### Task details
Copy out everything from the line containing "1047x404 pixels. At" down to the line containing "Select the Console", both of those lines included, with every character unchanged.
— begin Excerpted records —
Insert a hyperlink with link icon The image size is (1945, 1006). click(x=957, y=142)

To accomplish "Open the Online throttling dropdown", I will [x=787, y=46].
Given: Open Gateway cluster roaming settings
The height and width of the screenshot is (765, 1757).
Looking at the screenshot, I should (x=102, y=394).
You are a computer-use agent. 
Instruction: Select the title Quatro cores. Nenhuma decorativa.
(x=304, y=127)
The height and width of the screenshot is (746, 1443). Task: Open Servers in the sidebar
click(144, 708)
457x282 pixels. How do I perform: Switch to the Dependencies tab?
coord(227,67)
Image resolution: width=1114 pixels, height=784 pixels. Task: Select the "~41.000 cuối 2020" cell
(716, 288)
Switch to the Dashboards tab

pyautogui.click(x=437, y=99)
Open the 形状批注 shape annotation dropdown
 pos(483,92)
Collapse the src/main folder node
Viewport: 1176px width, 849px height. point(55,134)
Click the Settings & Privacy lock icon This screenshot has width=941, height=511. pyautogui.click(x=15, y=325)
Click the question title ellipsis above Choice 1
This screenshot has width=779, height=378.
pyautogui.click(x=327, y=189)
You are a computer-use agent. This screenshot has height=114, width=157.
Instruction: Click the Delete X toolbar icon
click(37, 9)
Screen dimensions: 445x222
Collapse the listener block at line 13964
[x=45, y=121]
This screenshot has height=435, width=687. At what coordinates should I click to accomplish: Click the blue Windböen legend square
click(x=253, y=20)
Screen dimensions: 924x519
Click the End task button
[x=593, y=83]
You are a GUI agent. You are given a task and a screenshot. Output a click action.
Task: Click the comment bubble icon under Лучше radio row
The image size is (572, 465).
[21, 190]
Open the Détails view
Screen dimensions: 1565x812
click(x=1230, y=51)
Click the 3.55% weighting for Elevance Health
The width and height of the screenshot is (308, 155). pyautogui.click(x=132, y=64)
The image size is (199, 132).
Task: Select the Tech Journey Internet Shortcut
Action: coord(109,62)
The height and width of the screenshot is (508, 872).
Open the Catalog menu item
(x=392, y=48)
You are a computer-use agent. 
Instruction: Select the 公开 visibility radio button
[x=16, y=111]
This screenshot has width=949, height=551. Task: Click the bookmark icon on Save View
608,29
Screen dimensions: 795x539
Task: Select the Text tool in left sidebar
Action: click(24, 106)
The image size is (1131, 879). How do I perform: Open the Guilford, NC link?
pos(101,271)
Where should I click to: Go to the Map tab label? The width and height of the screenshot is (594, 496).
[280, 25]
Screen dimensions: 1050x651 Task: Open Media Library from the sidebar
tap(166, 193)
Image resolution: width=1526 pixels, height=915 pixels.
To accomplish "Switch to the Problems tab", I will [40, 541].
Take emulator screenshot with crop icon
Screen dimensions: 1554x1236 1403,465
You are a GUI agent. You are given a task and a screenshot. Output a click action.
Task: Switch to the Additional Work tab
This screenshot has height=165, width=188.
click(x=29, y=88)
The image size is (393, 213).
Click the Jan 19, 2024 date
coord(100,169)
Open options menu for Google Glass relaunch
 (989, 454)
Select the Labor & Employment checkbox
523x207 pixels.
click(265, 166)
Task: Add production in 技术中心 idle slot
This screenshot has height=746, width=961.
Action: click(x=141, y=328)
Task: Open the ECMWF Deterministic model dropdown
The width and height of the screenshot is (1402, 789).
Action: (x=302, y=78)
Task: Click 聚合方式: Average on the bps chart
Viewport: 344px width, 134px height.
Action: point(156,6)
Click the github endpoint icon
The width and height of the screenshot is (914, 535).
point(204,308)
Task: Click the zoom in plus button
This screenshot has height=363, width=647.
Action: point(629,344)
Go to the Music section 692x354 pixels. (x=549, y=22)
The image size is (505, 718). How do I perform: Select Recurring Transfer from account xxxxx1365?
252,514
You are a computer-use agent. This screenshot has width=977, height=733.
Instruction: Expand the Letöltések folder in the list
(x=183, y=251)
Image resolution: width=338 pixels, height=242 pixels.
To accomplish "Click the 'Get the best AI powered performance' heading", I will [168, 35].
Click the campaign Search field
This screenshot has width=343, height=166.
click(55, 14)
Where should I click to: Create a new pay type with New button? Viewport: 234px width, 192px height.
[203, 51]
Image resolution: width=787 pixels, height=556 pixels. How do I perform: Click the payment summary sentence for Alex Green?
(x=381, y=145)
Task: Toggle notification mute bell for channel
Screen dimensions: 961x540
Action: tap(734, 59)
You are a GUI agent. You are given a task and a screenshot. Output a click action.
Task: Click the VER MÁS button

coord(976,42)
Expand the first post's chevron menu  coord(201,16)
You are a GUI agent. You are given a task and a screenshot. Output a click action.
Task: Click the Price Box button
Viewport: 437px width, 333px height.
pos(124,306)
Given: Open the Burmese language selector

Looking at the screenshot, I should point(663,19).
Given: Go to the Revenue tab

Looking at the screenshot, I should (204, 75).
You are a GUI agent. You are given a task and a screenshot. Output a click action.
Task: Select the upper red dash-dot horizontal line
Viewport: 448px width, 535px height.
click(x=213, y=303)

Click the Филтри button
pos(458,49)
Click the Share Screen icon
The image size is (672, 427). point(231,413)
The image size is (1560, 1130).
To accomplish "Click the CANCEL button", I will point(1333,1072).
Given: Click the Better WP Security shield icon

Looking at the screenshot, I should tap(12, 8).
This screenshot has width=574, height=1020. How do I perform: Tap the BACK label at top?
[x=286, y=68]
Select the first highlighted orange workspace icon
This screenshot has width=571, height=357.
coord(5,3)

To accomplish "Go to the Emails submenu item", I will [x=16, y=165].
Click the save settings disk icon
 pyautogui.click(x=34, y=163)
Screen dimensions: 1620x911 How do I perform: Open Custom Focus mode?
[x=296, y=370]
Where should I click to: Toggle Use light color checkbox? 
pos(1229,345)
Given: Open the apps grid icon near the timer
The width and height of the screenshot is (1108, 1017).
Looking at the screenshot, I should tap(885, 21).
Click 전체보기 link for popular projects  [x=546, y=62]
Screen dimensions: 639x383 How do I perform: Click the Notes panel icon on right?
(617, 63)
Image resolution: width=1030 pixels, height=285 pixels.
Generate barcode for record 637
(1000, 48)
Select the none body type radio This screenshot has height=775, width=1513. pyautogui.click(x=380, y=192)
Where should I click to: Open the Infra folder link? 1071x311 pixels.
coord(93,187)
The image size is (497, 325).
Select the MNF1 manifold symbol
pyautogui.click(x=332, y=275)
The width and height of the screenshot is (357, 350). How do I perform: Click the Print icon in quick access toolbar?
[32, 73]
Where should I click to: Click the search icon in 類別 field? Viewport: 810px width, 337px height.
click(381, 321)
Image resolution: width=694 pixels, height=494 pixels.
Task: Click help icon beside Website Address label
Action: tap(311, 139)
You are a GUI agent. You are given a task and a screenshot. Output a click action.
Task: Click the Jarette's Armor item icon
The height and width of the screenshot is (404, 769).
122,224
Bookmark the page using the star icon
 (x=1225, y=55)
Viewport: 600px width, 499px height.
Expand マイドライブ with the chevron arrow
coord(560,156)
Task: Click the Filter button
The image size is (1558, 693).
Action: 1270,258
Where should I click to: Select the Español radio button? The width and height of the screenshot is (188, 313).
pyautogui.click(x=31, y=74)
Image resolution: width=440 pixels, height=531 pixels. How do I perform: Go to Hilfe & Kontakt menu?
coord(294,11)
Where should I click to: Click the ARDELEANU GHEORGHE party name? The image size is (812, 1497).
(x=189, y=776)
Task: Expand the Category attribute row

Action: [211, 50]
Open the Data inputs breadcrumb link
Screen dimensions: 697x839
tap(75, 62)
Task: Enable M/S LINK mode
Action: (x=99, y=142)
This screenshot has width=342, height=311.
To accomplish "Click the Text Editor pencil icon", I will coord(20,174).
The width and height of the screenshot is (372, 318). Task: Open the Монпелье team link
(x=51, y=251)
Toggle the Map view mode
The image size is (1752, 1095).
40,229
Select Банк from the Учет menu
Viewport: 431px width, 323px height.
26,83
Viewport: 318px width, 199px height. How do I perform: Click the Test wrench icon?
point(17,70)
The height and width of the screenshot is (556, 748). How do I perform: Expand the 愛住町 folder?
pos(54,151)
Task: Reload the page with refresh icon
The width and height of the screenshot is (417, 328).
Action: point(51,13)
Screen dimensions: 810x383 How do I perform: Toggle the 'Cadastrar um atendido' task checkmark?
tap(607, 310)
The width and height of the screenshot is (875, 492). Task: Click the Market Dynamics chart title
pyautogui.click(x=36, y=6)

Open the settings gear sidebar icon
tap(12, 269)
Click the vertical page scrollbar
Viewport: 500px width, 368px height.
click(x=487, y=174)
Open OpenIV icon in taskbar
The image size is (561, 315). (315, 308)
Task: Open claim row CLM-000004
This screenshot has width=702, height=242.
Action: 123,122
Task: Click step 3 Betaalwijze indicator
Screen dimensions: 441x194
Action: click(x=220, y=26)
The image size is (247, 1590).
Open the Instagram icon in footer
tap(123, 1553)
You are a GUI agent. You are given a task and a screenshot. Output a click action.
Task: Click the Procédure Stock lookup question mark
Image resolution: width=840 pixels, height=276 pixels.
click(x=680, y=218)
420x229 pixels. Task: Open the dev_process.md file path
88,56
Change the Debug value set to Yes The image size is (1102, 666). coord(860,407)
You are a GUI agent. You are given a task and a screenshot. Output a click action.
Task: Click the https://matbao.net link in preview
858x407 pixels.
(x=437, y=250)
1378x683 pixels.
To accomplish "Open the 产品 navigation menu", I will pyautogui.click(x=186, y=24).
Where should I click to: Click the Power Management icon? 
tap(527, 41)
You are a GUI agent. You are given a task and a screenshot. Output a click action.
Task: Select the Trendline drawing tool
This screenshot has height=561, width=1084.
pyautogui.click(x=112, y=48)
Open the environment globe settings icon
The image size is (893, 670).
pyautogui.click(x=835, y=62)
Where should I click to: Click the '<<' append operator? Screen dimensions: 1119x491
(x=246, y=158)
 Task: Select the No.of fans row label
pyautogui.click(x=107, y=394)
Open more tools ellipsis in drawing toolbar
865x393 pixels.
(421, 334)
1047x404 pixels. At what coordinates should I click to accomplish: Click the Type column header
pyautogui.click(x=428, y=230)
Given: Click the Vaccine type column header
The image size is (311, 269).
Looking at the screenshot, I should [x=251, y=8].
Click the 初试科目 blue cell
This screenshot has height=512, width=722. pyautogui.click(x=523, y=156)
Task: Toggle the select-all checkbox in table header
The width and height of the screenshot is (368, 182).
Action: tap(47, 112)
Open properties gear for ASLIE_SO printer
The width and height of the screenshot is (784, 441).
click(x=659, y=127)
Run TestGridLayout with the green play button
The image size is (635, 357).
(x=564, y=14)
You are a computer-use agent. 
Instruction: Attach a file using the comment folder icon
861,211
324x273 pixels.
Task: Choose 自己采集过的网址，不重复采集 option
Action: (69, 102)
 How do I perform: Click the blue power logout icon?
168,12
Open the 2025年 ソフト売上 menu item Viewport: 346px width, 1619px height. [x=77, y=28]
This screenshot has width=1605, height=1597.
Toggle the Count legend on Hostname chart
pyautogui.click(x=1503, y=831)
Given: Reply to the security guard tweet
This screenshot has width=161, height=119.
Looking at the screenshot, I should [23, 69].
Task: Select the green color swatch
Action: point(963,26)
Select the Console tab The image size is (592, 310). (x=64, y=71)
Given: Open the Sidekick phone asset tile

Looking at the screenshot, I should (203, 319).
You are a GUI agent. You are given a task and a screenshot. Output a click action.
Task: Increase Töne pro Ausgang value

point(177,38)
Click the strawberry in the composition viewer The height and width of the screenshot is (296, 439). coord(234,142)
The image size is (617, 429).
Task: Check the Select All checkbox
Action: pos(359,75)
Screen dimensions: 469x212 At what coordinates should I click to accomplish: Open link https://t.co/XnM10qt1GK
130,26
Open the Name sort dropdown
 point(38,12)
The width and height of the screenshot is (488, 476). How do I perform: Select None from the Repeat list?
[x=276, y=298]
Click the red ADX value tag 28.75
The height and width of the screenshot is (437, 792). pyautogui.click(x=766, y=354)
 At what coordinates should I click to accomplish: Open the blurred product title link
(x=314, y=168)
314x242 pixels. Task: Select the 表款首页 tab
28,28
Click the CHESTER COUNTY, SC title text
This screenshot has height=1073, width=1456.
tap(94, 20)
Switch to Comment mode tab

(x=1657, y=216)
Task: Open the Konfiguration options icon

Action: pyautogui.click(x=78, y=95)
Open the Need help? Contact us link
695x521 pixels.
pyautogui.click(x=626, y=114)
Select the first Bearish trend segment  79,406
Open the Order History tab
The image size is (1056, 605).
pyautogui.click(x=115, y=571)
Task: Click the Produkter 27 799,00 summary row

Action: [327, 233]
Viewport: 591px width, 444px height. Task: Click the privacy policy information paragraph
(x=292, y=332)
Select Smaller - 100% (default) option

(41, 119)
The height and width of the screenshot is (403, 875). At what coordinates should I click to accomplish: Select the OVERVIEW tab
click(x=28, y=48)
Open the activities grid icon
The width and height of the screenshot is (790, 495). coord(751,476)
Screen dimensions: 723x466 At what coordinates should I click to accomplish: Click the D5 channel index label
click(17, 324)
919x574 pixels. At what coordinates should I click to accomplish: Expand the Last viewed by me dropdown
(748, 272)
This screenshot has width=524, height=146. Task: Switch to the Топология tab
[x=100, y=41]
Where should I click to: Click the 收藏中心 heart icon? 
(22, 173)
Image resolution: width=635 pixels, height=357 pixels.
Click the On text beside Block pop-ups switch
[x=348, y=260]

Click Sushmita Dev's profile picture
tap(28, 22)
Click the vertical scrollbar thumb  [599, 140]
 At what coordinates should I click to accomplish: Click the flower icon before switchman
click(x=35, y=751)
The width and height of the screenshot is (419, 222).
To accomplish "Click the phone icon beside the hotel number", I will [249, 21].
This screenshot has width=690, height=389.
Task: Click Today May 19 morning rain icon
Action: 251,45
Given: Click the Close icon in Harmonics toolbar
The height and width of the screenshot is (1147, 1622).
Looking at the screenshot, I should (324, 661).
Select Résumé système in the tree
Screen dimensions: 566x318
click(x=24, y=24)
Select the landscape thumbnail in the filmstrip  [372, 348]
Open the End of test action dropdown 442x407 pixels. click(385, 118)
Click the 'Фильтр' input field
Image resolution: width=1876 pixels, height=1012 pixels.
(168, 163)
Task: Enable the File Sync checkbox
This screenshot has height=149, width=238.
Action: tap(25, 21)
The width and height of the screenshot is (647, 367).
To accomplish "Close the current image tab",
— end Excerpted records —
### Output for this exercise
1047x404 pixels. At what coordinates should I click to accomplish: Click the Type column header
pyautogui.click(x=428, y=230)
Given: Click the Vaccine type column header
The image size is (311, 269).
Looking at the screenshot, I should [x=251, y=8].
Click the 初试科目 blue cell
This screenshot has height=512, width=722. pyautogui.click(x=523, y=156)
Task: Toggle the select-all checkbox in table header
The width and height of the screenshot is (368, 182).
Action: tap(47, 112)
Open properties gear for ASLIE_SO printer
The width and height of the screenshot is (784, 441).
click(x=659, y=127)
Run TestGridLayout with the green play button
The image size is (635, 357).
(x=564, y=14)
You are a computer-use agent. 
Instruction: Attach a file using the comment folder icon
861,211
324x273 pixels.
Task: Choose 自己采集过的网址，不重复采集 option
Action: (69, 102)
 How do I perform: Click the blue power logout icon?
168,12
Open the 2025年 ソフト売上 menu item Viewport: 346px width, 1619px height. [x=77, y=28]
This screenshot has width=1605, height=1597.
Toggle the Count legend on Hostname chart
pyautogui.click(x=1503, y=831)
Given: Reply to the security guard tweet
This screenshot has width=161, height=119.
Looking at the screenshot, I should [23, 69].
Task: Select the green color swatch
Action: point(963,26)
Select the Console tab The image size is (592, 310). (x=64, y=71)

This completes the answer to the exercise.